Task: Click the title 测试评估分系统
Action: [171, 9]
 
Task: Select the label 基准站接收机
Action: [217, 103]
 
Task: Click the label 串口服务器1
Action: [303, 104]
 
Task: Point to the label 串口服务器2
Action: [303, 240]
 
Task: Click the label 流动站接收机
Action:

+--

**OBJECTIVE**
Write out every row above again, requests included, shifting each coordinate in the answers by -22.

**CORRECT ANSWER**
Task: Click the title 测试评估分系统
Action: [149, -13]
 
Task: Select the label 基准站接收机
Action: [195, 81]
 
Task: Click the label 串口服务器1
Action: [281, 82]
 
Task: Point to the label 串口服务器2
Action: [281, 218]
 
Task: Click the label 流动站接收机
Action:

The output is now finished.